How will our nation, our Christianity, ever reconcile and heal? Which teachings of our faith will aid in the healing? [By that I do not mean everyone agrees on everything.] Or do we want our side to “win?” 

Miroslav Volf in his book “Exclusion and Embrace” says he was asked about cetniks, the Serbian guerrilla force who was responsible for atrocities in his native country. Someone asked if he could embrace one of these fighters.

He answered, “Can I embrace a četnik—the ultimate other, so to speak, the evil other? What would justify the embrace? Where would I draw the strength for it? What would it do to my identity as a human being and as a Croat? It took me a while to answer, though I immediately knew what I wanted to say. “No, I cannot—but as a follower of Christ I think I should be able to.” 

Him and me both.

The New New Testament, 3019 C.E.

If, as the United Church of Christ says, “God is still speaking,” it must also be true that the Bible is still being written. What will be in the New New Testament?

The present Bible was started 3,400 years ago (depending on how you count). It was completed around 90 C.E. or 1,900 years ago. So, it was written over a period of 1,500 years. The specifics are debatable, but you get the picture. A long long time.

I’m thinking ahead about 1,000 years. Should humanity have not committed suicide by then, some scholars may wonder what 20th-21st century Christianity looked like.

The Bible Bible is a wondrous book of tales, contradictory rules, questionable history, sex, ponderings about divinity and humanity, poetry, love, crime, conflict, hope, all seen through the lens of a people’s relationship with their God. So will the next one be.

Logically, the New New Testament (NNT) should begin 90 C.E., when the last one ended, but my current number of brain cells can’t cope. I will start using the method I’m most familiar with: off the top of my head.

Let’s go with the obvious first: C.S. Lewis, Mere Christianity, Surprised by Joy, sections of at least one of his books will be included. 

Marvelous tales: Lewis’ friend, J.R. Tolkien’s Lord of the Rings stories would fit in with David and Goliath and the Ark stories.

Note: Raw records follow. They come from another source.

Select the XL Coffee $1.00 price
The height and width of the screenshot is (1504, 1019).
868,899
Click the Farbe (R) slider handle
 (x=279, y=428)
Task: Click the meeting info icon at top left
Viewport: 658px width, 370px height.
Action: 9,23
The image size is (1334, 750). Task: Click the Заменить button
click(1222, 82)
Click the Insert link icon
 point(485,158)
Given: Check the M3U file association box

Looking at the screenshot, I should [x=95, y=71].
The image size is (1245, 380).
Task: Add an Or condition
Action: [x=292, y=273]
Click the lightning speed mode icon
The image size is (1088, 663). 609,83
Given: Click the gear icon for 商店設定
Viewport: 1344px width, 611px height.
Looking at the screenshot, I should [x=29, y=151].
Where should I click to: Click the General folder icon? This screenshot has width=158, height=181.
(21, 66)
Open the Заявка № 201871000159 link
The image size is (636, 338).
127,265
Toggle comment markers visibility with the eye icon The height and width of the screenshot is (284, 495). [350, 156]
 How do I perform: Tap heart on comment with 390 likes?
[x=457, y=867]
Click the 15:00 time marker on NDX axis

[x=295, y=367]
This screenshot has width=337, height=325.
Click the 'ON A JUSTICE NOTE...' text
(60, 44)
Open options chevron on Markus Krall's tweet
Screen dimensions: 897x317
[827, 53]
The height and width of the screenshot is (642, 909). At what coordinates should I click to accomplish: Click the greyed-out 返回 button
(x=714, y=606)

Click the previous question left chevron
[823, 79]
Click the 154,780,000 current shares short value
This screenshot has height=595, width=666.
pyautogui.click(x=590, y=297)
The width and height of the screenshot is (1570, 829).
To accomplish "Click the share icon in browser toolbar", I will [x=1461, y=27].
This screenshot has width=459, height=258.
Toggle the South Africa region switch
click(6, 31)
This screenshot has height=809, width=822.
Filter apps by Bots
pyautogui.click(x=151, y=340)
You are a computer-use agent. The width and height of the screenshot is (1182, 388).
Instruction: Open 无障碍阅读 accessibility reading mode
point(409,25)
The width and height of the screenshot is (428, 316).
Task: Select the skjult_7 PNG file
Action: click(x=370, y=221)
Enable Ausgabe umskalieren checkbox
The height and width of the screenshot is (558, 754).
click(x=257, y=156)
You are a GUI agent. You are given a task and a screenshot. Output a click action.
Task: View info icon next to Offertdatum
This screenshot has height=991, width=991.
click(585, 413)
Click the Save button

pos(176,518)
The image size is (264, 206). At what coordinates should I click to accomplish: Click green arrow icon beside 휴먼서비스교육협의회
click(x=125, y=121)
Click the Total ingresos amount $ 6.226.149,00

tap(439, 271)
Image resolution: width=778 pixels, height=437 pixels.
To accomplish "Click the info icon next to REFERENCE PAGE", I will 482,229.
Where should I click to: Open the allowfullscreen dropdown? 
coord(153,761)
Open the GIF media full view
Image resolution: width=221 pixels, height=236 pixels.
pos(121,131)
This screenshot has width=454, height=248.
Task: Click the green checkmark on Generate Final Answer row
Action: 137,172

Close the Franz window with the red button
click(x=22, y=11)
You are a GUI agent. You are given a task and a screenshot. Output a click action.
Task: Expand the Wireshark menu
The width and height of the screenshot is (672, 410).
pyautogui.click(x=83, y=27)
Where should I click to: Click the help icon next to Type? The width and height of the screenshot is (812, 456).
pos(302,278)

As would A Wrinkle in Time.

No doubt the scholars will come across the Left Behind series, which would not show up in my Bible version, but will no doubt end up in some version.

And whose stories will be told? Dorothy Day via columns from the “Catholic Worker;” Archbishop Desmond Tutu and the work of Reconciliation in South Africa; Simone Weil, creepy but popular; Dietrich Bonhoeffer; MLK, Jr. 

In the Psalms section: Gerard Manley Hopkins. He is 19th century, but I love him and it’s my bible. W.H. Auden, Carolyn Forche, Denise Levertov, David Whyte.

I’d wait another 200 years to see whether Joel Osteen’s writing stands the test of time, or that of Tammy Faye Bakker, or Rick Warren, or Oral Roberts. 

My Books of the Bible are shamefully English-language centered, but that’s what lives at the top of my head.

I suspect that the NNT will not be limited to Christians. The search for the divine is not limited; the People of God are no longer a small group, but an encompassing people. 

I encourage you to create a list of Books/ Stories/ People/ Poems for the NNT. It is an exercise in Seeing Biblically. The world we live in is full of “biblical life,” that is, the stories of how people struggle with the idea of the Divine. The Bible is not dead, but passed along in thousand-year chunks. Future people will learn from us, so let’s think about it now.